The artifacts can be downloaded from https://storage.googleapis.com/iree-shared-files/nod-perf/hanchung/issue_9796.zip

To repro:

$ iree-compile --iree-mlir-to-vm-bytecode-module --iree-hal-target-backends=dylib-llvm-aot -iree-input-type=tosa ~/mobilebert_quant_tosa.mlir -o /tmp/a.vmfb
$ iree-run-module --module_file=/tmp/a.vmfb --device=local-sync --entry_function=main --function_input=@/tmp/mobilebert_quant/download/input0.npy --function_input=@/tmp/mobilebert_quant/download/input1.npy --function_input=@/tmp/mobilebert_quant/download/input2.npy
bjacob commented 2 years ago

Things that would help decide as compromises between certainty and engineering effort - ordered from quickest to most certainty:

  1. Dump output activations (to put that 8.559662 in context).
  2. Bisect this down to one LLVM commit.
  3. Re-run end-to-end accuracy tests (the ones that Marie originally ran to confirm that the original 5.0 tolerance was viable).
allieculp commented 2 years ago

@bjacob @hanhanW Can we add a priority to this? P1?
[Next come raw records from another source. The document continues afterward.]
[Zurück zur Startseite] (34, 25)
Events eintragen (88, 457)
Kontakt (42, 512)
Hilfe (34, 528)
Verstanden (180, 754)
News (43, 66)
bjacob commented 2 years ago

Good idea, set P1 : we should either know the cause of this regression or make a conscious decision not to invest in that :-) Given @hanhanW 's clean reproduction steps above, it should be feasible to at least get the bisection.

hanhanW commented 2 years ago

The error goes down after some integrates... new error range:


I0720 01:12:07.200919 140737350333696 test_util.py:94] Max error (0): 6.603168
I0720 01:12:07.201174 140737350333696 test_util.py:94] Max error (1): 8.559662
jpienaar commented 2 years ago

Benoit has good point, is this something we are concerned about and digging in?

allieculp commented 1 year ago

@antiagainst @hanhanW Is this still active?

hanhanW commented 1 year ago

I think it's still active, but maybe we can set it to P2.